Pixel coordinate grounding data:
* * * * * * *

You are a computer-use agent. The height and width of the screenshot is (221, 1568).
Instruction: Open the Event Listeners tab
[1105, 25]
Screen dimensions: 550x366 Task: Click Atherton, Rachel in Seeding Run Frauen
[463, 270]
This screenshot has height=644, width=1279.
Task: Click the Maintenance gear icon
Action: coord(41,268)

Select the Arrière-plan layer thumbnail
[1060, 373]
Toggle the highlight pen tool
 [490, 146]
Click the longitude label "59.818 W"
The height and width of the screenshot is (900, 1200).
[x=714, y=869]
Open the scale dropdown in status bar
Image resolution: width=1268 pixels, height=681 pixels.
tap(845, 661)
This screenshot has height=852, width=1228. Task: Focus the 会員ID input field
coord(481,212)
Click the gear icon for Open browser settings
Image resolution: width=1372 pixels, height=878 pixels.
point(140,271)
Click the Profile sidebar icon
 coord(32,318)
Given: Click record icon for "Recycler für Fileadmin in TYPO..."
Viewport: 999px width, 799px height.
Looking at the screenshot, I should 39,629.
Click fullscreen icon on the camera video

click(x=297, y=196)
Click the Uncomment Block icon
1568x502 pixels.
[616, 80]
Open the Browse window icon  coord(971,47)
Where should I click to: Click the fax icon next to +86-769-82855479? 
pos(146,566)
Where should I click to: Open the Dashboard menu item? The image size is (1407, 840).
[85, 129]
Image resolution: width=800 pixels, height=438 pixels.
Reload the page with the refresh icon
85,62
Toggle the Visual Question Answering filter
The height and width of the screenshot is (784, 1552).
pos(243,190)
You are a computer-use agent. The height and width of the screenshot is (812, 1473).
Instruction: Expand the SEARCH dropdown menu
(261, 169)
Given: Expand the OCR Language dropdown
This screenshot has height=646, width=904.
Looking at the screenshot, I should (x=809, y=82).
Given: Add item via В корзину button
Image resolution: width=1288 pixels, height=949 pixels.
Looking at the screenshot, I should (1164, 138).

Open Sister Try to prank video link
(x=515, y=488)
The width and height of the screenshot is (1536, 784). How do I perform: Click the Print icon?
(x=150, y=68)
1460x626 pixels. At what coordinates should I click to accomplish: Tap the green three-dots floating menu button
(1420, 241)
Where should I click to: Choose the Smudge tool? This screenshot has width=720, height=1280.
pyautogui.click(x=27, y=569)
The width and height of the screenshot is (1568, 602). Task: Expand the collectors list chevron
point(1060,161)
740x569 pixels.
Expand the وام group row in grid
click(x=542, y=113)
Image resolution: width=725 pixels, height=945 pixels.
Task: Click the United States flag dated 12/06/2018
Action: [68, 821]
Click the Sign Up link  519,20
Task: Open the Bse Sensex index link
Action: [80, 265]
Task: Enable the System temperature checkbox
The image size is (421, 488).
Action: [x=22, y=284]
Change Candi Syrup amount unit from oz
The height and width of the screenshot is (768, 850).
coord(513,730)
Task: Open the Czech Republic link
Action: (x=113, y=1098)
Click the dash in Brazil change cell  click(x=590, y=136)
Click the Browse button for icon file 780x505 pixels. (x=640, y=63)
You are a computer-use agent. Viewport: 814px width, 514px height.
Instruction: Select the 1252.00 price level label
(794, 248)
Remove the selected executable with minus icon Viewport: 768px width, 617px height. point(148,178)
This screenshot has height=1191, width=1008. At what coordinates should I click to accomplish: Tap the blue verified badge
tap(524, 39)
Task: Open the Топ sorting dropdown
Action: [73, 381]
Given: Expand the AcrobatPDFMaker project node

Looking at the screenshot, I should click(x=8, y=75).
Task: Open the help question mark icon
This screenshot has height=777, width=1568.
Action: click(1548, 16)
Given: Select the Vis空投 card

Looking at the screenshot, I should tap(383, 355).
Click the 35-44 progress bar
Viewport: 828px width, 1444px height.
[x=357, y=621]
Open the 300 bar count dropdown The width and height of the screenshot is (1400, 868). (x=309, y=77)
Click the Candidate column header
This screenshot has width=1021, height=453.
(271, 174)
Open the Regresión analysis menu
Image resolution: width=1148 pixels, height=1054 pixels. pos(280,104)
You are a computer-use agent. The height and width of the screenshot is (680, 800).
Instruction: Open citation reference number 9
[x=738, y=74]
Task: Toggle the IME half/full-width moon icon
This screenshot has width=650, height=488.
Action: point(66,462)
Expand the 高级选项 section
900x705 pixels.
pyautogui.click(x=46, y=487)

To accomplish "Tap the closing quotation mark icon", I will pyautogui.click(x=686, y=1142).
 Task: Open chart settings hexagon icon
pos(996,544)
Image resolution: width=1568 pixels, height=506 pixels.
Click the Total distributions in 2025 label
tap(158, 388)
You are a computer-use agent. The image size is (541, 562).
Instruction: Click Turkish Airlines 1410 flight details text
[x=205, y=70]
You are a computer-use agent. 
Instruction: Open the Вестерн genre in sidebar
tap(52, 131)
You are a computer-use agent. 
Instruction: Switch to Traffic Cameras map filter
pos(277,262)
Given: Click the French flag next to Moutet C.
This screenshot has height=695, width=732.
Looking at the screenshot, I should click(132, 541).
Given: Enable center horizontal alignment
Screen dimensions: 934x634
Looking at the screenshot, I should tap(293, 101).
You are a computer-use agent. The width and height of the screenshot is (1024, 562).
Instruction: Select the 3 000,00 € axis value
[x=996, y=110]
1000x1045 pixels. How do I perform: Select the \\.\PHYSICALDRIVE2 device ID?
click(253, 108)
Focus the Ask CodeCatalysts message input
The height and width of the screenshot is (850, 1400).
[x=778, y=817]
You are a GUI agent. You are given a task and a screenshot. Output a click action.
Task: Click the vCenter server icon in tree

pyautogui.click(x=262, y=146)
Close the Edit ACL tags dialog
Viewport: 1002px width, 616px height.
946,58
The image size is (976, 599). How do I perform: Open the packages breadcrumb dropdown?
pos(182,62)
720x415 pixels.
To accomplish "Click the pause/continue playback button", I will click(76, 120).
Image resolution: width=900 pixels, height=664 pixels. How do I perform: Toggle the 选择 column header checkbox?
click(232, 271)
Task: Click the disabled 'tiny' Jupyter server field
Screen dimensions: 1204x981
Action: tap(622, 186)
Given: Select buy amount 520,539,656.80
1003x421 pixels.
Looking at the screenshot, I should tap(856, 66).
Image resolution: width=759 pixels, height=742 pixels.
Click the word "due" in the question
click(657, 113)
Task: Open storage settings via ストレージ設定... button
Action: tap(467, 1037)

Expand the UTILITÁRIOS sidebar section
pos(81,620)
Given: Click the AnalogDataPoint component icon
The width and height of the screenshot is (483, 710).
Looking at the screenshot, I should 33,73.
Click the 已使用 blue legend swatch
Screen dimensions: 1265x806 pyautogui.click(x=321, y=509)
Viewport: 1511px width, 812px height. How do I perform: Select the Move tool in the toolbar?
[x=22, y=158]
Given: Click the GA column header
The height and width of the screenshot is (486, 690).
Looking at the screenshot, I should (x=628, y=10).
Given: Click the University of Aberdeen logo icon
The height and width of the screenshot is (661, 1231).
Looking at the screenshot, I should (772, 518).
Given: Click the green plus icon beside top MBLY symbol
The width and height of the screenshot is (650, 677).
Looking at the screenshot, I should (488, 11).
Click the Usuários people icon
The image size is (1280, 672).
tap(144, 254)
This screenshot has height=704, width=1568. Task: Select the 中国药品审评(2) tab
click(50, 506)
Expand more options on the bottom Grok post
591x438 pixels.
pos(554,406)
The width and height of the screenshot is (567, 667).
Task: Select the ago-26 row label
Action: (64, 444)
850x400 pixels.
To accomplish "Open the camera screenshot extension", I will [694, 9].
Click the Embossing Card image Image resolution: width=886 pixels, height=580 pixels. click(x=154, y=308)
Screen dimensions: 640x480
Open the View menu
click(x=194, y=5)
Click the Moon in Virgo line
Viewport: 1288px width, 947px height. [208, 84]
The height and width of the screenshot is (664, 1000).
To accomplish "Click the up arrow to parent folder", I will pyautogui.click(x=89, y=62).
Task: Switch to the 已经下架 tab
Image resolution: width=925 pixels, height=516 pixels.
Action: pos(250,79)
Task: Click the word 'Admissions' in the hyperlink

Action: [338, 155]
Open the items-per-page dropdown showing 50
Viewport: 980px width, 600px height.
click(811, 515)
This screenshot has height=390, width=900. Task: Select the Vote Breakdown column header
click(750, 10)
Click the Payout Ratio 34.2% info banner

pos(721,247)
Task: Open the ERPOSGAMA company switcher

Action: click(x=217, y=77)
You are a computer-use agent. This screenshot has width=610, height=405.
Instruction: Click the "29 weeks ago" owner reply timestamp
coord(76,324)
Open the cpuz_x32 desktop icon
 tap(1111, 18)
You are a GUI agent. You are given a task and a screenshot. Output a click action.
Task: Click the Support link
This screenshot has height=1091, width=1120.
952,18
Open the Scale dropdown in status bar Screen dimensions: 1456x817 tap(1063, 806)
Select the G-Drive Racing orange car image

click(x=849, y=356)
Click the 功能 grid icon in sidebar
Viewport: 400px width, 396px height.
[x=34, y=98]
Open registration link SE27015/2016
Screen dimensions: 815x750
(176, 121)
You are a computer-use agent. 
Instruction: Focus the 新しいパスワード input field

* * * * * * *

▶ **Task prompt**:
Would you print, exactly as written, every line above from the one holding "The height and width of the screenshot is (664, 1000)." through the one holding "Open the items-per-page dropdown showing 50", with both included and no other lines?

▶ **Your solution**:
The height and width of the screenshot is (664, 1000).
To accomplish "Click the up arrow to parent folder", I will pyautogui.click(x=89, y=62).
Task: Switch to the 已经下架 tab
Image resolution: width=925 pixels, height=516 pixels.
Action: pos(250,79)
Task: Click the word 'Admissions' in the hyperlink

Action: [338, 155]
Open the items-per-page dropdown showing 50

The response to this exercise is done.